*Excerpted text:*
····················

Oireachtas Joint and Select Committees

Thursday, 10 July 2014

Joint Oireachtas Committee on Health and Children

Quarterly Update on Health Issues: Minister for Health

10:20 am

Photo of Alex WhiteAlex White (Dublin South, Labour) | Oireachtas source

In response to Deputy Ó Caoláin’s questions about the further roll-out of free GP care, it is correct to say that at a recent meeting the Government decided to bring forward a policy paper in September of this year to address this issue. It may be that the Government is bringing forward some of that work. The Deputy might be pleased to hear that the opportunity has been taken to have discussion of the timelines and the roll-out earlier than September. It would be desirable for the matter to be laid out as specifically as possible. There are constraints on resources and so on but the Deputy is right, the more specific we can be about the future phases and timelines the better. I share his view but cannot give him an absolute undertaking on what that policy document would look like.

On Second Stage of the Bill in the Seanad last week we had some discussion about this and I said there is still considerable potential for moving forward on this matter on the basis of age cohorts, for example, children over the age of six and adults over the age of 70. The Taoiseach advised the Dáil yesterday that the Government is actively considering, which is the phrase I used last week in the Seanad, several categories for the phasing in of the universal GP service such as those over the age of five and the over-70s who are a key cohort to be covered. There is a meeting of minds in Government on that. The over-70s are a key public health priority group. There is no question about that. I understand the Government will return to this matter at its meeting on 22 July. The commitment to bring the discussion forward is important and underscores the Government’s priority of implementing a universal GP service for the entire population within its term of office. I expect the legislation to implement it would be included as a priority in the legislative programme for the autumn.

····················

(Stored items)
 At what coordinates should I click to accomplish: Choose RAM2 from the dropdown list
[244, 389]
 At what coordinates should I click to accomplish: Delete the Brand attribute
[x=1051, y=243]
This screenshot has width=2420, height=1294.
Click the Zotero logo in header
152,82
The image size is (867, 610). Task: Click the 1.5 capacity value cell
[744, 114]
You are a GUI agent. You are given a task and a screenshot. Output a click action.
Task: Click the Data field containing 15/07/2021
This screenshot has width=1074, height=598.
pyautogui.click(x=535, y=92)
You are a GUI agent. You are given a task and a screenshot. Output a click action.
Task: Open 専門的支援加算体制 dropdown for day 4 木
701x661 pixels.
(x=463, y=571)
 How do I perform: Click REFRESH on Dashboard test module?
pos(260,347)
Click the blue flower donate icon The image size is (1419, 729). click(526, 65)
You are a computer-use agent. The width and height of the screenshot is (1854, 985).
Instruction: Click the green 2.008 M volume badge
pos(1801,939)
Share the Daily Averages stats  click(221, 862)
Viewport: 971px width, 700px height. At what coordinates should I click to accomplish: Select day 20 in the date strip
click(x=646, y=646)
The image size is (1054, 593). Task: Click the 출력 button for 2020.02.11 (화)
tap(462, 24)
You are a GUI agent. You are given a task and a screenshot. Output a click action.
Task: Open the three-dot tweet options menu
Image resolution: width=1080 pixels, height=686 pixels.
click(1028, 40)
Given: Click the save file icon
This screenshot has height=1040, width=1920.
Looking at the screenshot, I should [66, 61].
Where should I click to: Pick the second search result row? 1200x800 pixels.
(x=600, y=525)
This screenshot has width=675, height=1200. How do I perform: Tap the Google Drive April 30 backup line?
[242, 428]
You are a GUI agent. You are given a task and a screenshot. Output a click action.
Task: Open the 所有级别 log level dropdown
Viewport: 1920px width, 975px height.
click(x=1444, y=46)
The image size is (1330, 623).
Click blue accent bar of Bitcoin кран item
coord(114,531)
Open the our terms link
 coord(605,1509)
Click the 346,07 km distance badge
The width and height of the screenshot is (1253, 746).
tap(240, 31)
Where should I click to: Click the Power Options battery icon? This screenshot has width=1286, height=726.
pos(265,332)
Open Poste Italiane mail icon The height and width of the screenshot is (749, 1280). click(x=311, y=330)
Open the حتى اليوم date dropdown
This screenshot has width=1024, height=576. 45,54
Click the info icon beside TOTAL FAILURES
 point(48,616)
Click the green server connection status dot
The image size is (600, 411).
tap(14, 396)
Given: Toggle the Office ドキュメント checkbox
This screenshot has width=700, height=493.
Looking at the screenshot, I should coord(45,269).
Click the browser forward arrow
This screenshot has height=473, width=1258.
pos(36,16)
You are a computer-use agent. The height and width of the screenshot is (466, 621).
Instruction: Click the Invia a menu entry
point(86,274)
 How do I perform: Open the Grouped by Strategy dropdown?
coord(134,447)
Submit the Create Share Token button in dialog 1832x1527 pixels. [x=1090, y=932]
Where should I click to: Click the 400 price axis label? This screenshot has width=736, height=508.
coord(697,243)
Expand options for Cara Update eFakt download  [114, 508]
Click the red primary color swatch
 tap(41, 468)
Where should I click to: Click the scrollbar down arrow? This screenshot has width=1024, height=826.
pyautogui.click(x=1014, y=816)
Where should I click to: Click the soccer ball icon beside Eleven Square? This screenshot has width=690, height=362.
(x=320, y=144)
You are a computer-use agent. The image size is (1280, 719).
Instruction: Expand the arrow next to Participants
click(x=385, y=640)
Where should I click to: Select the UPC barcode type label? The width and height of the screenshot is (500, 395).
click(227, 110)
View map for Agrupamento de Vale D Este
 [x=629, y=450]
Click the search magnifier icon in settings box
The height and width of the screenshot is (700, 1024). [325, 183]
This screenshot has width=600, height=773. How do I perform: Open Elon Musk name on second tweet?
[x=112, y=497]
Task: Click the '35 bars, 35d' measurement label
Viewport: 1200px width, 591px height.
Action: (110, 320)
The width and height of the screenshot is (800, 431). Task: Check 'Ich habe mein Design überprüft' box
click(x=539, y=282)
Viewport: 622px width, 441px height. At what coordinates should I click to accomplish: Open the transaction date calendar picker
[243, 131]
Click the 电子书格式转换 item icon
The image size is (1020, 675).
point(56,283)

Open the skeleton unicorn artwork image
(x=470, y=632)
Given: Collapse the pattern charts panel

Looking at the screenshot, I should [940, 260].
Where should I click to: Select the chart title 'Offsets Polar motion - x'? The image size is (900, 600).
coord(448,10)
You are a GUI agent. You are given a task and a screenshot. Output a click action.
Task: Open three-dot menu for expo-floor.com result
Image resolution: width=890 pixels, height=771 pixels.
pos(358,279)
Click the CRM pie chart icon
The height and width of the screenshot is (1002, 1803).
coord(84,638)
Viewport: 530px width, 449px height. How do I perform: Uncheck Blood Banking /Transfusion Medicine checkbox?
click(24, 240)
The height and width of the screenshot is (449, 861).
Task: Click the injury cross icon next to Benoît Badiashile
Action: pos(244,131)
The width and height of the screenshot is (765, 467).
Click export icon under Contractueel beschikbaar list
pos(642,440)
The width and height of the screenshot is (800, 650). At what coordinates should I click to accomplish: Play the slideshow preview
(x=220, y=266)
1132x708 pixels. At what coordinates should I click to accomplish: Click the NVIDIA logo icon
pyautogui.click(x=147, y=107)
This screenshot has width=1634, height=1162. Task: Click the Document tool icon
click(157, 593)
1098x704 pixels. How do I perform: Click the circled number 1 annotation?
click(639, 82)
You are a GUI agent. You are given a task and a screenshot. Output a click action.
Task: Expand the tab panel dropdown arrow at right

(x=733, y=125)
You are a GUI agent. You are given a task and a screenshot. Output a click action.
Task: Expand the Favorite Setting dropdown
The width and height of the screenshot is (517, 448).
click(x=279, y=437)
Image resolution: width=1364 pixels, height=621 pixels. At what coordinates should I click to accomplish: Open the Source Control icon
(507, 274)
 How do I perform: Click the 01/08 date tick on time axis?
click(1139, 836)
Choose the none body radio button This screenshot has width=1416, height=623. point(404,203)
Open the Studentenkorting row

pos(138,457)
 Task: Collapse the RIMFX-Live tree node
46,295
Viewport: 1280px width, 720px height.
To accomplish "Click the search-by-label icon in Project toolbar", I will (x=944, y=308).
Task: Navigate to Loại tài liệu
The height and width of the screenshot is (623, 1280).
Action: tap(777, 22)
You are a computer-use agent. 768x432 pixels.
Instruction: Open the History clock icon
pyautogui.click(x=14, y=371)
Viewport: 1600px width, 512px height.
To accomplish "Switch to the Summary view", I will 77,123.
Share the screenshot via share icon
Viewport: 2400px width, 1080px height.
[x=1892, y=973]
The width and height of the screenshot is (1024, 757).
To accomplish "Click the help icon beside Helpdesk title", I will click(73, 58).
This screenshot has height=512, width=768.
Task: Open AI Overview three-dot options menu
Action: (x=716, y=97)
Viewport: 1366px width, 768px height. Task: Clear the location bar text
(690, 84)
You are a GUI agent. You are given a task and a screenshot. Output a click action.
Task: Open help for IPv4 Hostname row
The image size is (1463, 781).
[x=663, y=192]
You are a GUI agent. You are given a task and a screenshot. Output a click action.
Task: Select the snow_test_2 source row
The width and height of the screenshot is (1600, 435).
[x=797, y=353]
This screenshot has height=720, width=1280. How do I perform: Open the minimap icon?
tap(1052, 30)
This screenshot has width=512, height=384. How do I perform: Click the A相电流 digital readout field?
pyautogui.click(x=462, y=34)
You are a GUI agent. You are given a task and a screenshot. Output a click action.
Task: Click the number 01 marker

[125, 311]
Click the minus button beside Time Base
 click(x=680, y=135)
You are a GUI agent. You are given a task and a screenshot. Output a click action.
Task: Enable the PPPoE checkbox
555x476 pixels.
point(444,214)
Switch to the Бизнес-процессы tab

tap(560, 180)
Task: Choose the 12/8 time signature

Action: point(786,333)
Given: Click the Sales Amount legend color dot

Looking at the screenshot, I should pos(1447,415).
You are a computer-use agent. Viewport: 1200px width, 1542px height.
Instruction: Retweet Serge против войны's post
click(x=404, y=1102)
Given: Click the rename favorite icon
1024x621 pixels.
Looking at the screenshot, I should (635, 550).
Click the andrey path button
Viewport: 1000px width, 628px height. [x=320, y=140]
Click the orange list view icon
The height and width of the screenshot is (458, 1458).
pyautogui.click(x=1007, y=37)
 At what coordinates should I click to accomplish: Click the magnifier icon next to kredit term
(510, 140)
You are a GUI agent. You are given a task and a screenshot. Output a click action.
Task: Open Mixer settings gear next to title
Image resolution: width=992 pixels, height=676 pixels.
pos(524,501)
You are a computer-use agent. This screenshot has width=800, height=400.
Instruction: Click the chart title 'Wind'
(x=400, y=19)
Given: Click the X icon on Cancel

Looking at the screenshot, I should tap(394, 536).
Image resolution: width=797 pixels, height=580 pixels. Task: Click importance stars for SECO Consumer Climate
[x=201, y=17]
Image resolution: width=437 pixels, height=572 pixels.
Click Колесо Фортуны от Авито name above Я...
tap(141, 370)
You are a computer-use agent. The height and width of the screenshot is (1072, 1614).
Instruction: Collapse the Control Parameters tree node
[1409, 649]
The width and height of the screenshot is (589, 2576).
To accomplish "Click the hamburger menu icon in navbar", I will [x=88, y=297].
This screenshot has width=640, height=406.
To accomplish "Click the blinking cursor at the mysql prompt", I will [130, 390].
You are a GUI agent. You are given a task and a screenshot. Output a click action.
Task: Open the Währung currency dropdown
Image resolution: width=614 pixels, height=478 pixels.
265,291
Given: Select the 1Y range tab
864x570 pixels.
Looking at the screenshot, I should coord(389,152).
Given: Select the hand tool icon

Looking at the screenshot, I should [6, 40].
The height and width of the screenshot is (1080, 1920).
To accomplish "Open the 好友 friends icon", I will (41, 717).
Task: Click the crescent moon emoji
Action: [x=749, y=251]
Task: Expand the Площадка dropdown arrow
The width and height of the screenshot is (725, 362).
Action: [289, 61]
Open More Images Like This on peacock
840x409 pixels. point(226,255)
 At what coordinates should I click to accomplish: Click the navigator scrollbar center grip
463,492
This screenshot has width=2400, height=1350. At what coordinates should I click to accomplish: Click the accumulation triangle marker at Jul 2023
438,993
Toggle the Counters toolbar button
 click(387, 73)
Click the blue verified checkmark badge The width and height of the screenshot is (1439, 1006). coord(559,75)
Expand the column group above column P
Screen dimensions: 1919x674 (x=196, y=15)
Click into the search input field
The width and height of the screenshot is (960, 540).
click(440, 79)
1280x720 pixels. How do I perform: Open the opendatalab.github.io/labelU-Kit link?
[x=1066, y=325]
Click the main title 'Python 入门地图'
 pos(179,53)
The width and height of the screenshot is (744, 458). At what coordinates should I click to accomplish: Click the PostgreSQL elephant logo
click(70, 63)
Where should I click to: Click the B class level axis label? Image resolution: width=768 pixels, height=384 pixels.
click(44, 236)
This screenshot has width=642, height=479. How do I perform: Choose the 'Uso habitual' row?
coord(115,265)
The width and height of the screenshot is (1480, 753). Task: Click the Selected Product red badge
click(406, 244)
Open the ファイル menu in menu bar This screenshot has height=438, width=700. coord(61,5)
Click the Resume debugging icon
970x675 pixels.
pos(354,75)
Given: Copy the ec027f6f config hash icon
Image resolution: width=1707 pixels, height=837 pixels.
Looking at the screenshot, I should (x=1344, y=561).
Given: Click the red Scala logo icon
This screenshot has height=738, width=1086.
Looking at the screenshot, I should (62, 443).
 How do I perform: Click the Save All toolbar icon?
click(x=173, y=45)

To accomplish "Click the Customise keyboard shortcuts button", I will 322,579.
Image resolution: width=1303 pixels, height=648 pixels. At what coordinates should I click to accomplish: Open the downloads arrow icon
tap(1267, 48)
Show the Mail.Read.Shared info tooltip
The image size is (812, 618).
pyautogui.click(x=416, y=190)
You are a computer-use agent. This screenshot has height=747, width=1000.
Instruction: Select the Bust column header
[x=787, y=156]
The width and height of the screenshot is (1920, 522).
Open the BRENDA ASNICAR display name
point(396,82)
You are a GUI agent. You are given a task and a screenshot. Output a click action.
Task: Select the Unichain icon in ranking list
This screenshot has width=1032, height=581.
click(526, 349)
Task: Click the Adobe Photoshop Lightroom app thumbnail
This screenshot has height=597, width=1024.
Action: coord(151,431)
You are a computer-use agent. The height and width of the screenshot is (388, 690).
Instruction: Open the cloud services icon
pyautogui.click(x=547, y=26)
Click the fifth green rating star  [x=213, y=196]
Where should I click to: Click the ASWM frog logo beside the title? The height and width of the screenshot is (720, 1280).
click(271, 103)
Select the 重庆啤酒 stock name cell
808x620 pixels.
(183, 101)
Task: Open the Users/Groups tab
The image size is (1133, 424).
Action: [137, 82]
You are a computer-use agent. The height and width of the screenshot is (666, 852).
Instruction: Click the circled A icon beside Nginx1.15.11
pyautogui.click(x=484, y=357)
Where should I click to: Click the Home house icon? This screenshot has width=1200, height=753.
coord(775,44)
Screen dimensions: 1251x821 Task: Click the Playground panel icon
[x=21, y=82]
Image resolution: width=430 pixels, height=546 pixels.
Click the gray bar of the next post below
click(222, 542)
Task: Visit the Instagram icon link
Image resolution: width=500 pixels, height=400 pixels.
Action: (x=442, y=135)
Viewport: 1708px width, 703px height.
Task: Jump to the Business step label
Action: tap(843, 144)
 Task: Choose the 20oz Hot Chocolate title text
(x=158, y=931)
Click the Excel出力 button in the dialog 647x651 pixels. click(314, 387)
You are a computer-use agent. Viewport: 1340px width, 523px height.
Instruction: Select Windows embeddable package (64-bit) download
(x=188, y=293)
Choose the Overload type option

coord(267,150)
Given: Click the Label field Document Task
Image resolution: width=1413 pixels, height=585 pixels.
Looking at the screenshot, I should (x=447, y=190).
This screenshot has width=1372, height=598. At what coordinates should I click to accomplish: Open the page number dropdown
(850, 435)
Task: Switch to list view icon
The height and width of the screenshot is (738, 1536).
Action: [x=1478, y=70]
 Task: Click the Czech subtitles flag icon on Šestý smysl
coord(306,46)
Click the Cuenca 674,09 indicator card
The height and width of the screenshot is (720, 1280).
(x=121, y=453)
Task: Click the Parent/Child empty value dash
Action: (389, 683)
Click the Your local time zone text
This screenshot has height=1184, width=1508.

····················

*Actions to take:*
**a.** Answer these from the transcript on free GP care:
(i) In what month is the Government to bring forward a policy paper on the further roll-out of free GP care?
(ii) On what date is the Government expected to return to the matter?
(iii) Which group is called a key public health priority group?
**b.** Go on with the transcript on free GP care, starting after its last sentence.
These records come from a separate source and are unrelated to the text.

*Results for the exercise:*
**a.**
(i) September
(ii) 22 July
(iii) The over-70s

**b.**
There is a commitment that the expert panel would report by September of this year.

We will only know whether legislation is required and, if so, to what extent after the expert panel reports as it simply is not possible to pre-empt the report and we will see what it says in September. It is an important area and it is not without complications but this does not mean it cannot be done. If legislation is required, it will be produced, but the process cannot be pre-empted before the report.

Many medical cards that were issued on the basis of discretion were returned and Ms McGuinness might address this as I have not seen the report in a few days. Work is proceeding at a considerable pace.

The Chairman raised the issue of people over 70 years of age. We are discussing a card for general practitioner, GP, services, not the full medical card. The universal primary care project aims to extend free access to GP care at the point of use to the entire population and this entails, as we saw when the scheme was applied to children under six years of age, the extension of a statutory entitlement. The statutory entitlement will be extended to other groups through legislation.